Closed bsmout closed 11 months ago

bsmout commented 1 year ago

Lots of dynamic tarifs are based on day ahead pricing for the specific region (country). It would be great if tariffs could be based on those day ahead prices. For example ENTSO-E is an Europe funded service that provides a free API.

Clients for the API are available on Github.

More info: https://transparency.entsoe.eu/content/static_content/Static%20content/web%20api/Guide.html

andig commented 1 year ago

Why would you want to do that?

bsmout commented 1 year ago

To charge when electricity prices are the lowest ? If you have a dynamic rate tarif that changes every hour you want to charge your EV as cheap as possible.

andig commented 1 year ago

Sure. But then you would integrate that tariff as we‘re already doing, not Entso.

andig commented 1 year ago

When https://github.com/evcc-io/evcc/pull/5445 is finished, we can add additional plan data for target charging. Same approach as discussed in https://github.com/evcc-io/evcc/pull/5445#issuecomment-1346809709.

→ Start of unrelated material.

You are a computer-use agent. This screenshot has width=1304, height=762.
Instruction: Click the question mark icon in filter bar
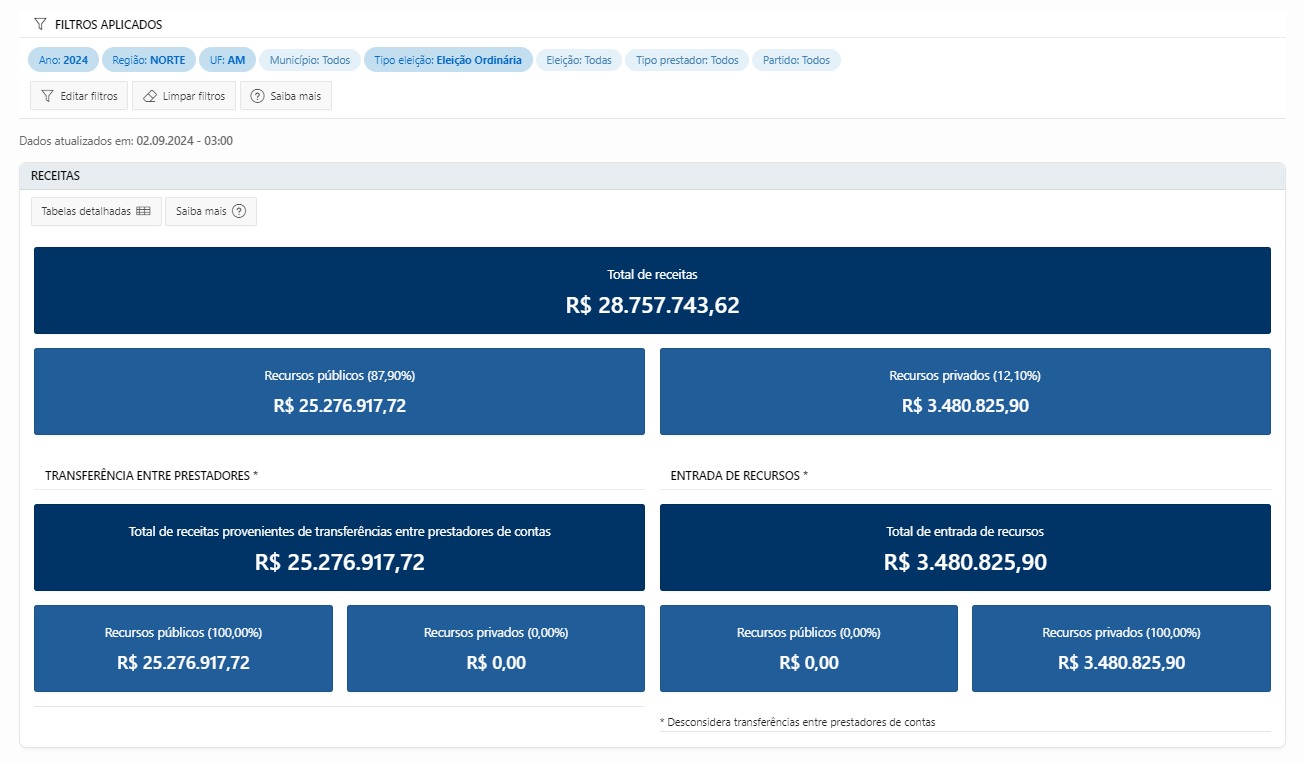257,97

RTTTC commented 1 year ago

OK, after more consideration looks like ENTSO-E Day ahead pricing would be the best one to use, and pricing matches my local market pricing data exactly, using mac/safari (For some reason it showed wrong pricing when I used iphone to browse it) So Nordpool data api is not needed.

RTTTC commented 1 year ago

Could we reopen this?

andig commented 1 year ago

Now that we have a planner it would be nice to add minimal-CO2 planning. I'm not so keen on ENTSO prices as that's not what the user pays anyway, but would prefer CO2 load. Would appreciate suggestions for finding the relevant ENTSO reports and example data interpretation.

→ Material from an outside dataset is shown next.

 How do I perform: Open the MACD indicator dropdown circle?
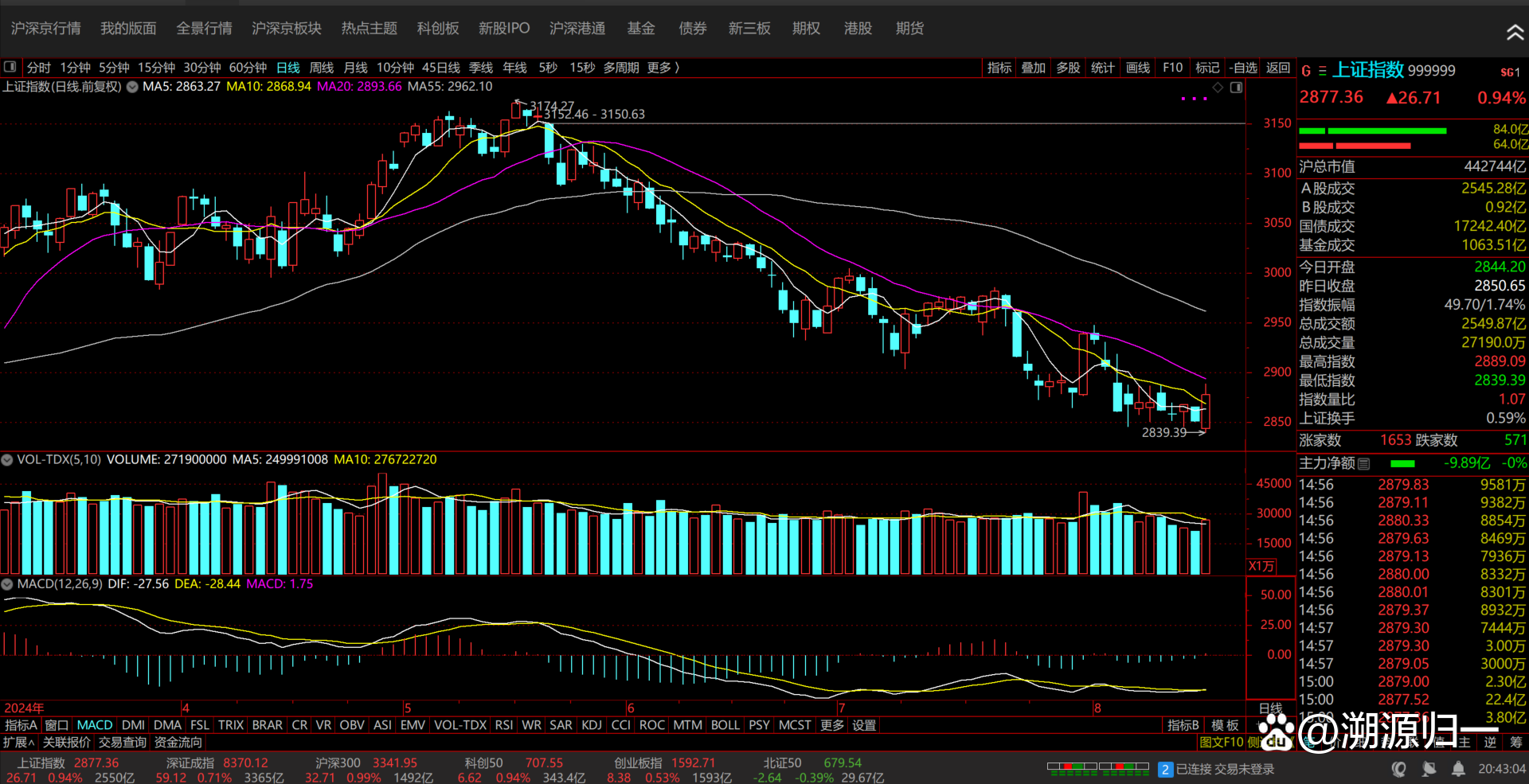[x=7, y=584]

andig commented 1 year ago

/cc @thorstenwagner

RTTTC commented 1 year ago

"Smart rate" is supposedly most popular utility option in Scandinavia, where customers have smart meters and electricity price is different every hour, as per Nordpool (ENTSO) local area day ahead pricing (plus margin and any taxes)

bsmout commented 1 year ago

Now that we have a planner it would be nice to add minimal-CO2 planning. I'm not so keen on ENTSO prices as that's not what the user pays anyway, but would prefer CO2 load. Would appreciate suggestions for finding the relevant ENTSO reports and example data interpretation.

Based on what are you stating that ? I'm paying ENTSO pricing (with a very small margin and taxes).

andig commented 1 year ago

At least not in Germany. I‘m interested in co2 minimization.

RTTTC commented 1 year ago

More info: https://transparency.entsoe.eu/content/static_content/Static%20content/web%20api/Guide.html

4.2.10. Day Ahead Prices [12.1.D] for day-ahead pricing API

RTTTC commented 1 year ago

This integration would be such a great evolution of evcc!

scholdan commented 1 year ago

There is missing a lot of tariffs providers. Maybe look at this https://github.com/MTrab/energidataservice and convert it? or just pull the data form homeassistant?

andig commented 1 year ago

@duckfullstop if you want to take a stab? Entso prices would be nice but the API is a complex.

duckfullstop commented 1 year ago

4.2.10. Day Ahead Prices [12.1.D] for day-ahead pricing API

This looks quite achievable (even if it does mean working with XML), I can take a bit more of a look into it in the coming week hopefully?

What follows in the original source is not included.